There is a term for describing the Middle East in a cartoonishly inaccurate but politically self-serving manner that reduces local populations to passive actors in a morality play meant to reinforce prejudices: “Orientalism.” The coinage belongs to the late Columbia professor and pro-Palestinian activist Edward Said, who believed that modern Western commentary on the East was simplistic and racist. “Very little of the detail, the human density, the passion of Arab-Moslem life,” he wrote in 1980, “has entered the awareness of even those people whose profession it is to report the Arab world.”

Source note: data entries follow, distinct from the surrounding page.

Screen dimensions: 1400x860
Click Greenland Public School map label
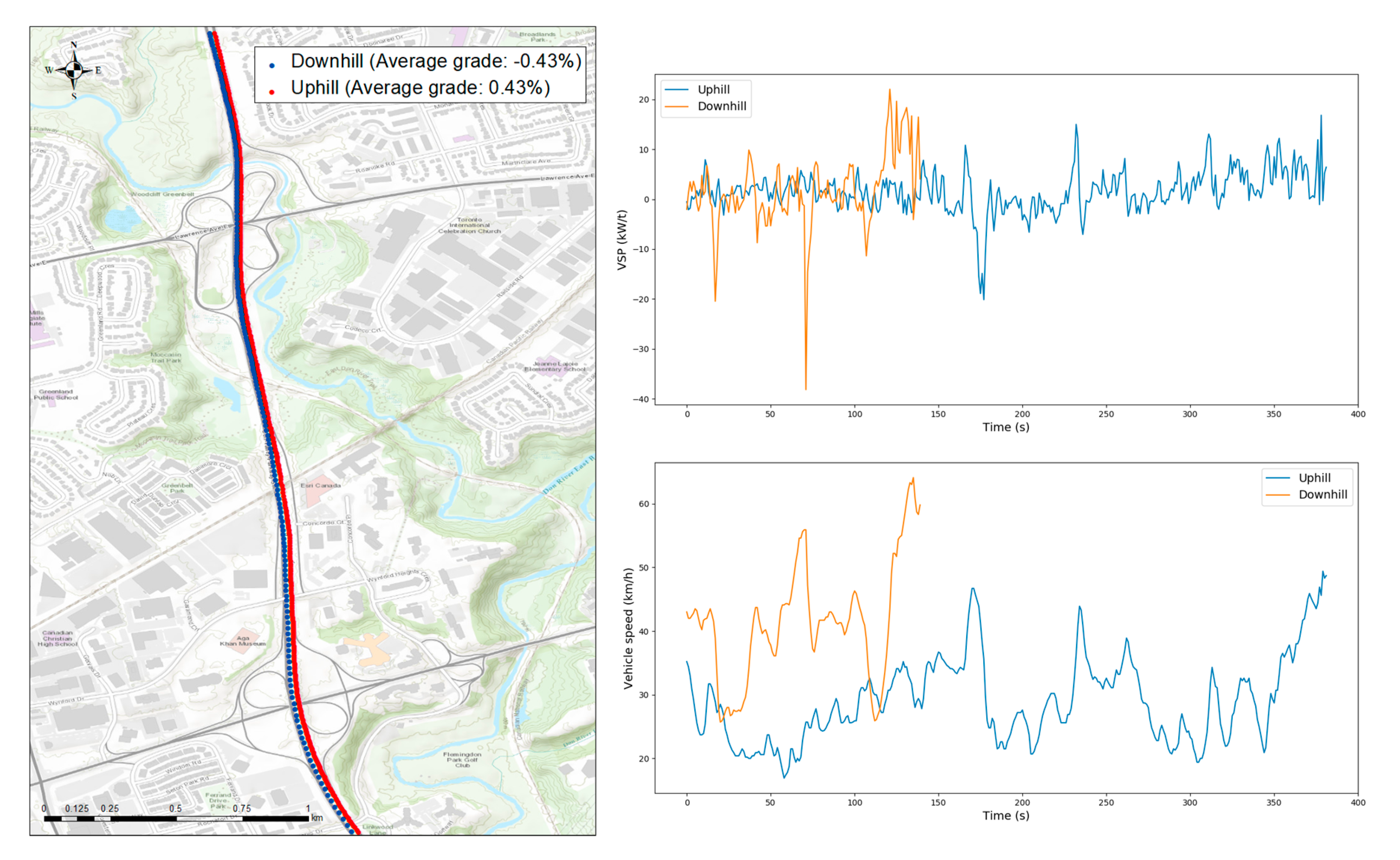pyautogui.click(x=56, y=394)
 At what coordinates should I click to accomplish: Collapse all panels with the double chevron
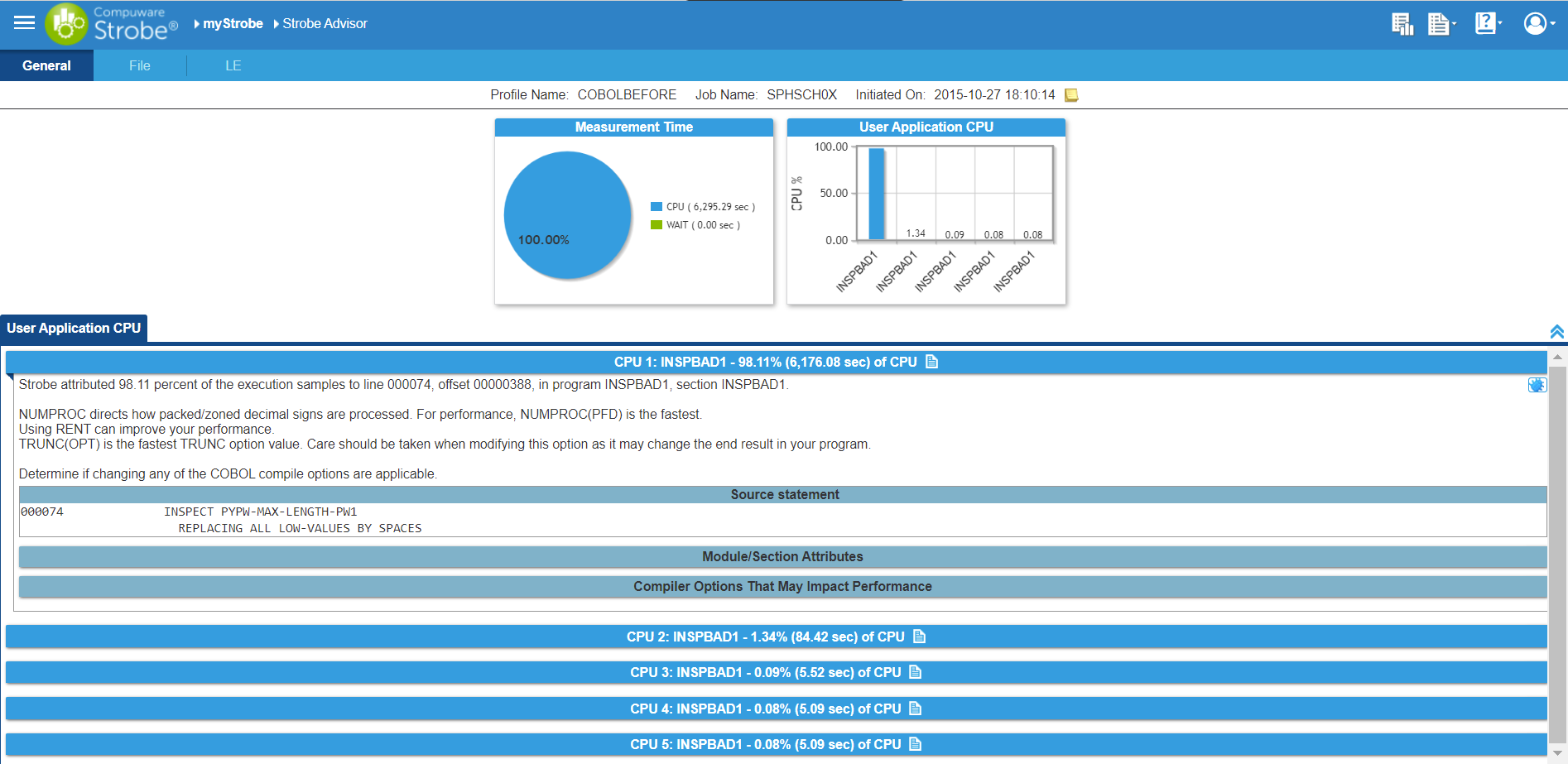[x=1557, y=330]
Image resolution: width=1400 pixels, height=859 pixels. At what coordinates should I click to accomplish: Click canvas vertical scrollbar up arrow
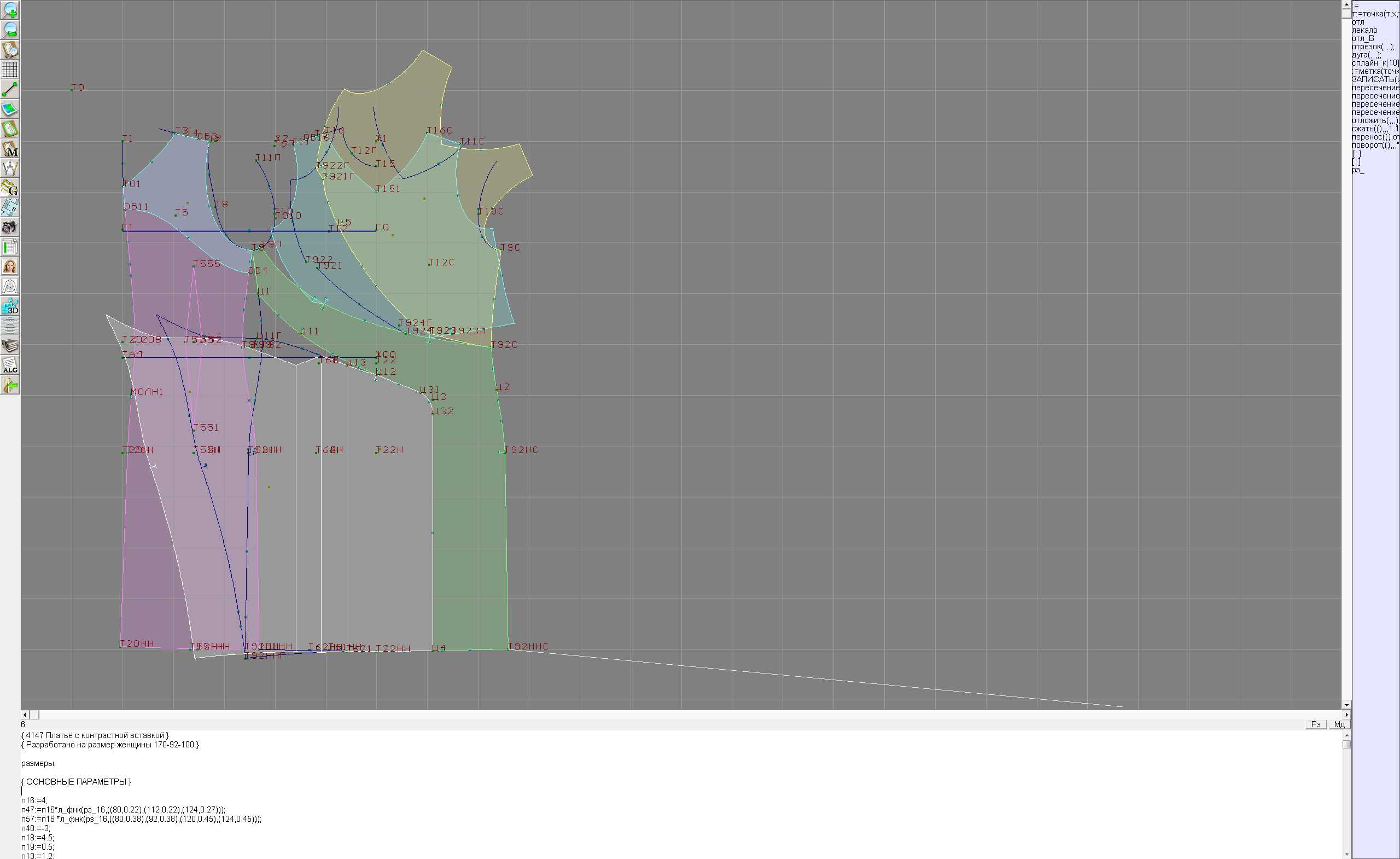click(1346, 4)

So it is today, but not in the way that Said identified. The custom now is a pro-Palestinian neo-Orientalism that glosses over the real conditions of Palestinian life, focusing instead on condemning Israel. Yet the effect of this neo-Orientalism isn’t pro-Palestinian. By ignoring the pathologies of Palestinian politics, it condemns Palestinians to live under leaders who would rather impoverish and endanger their own people than compromise with Israel.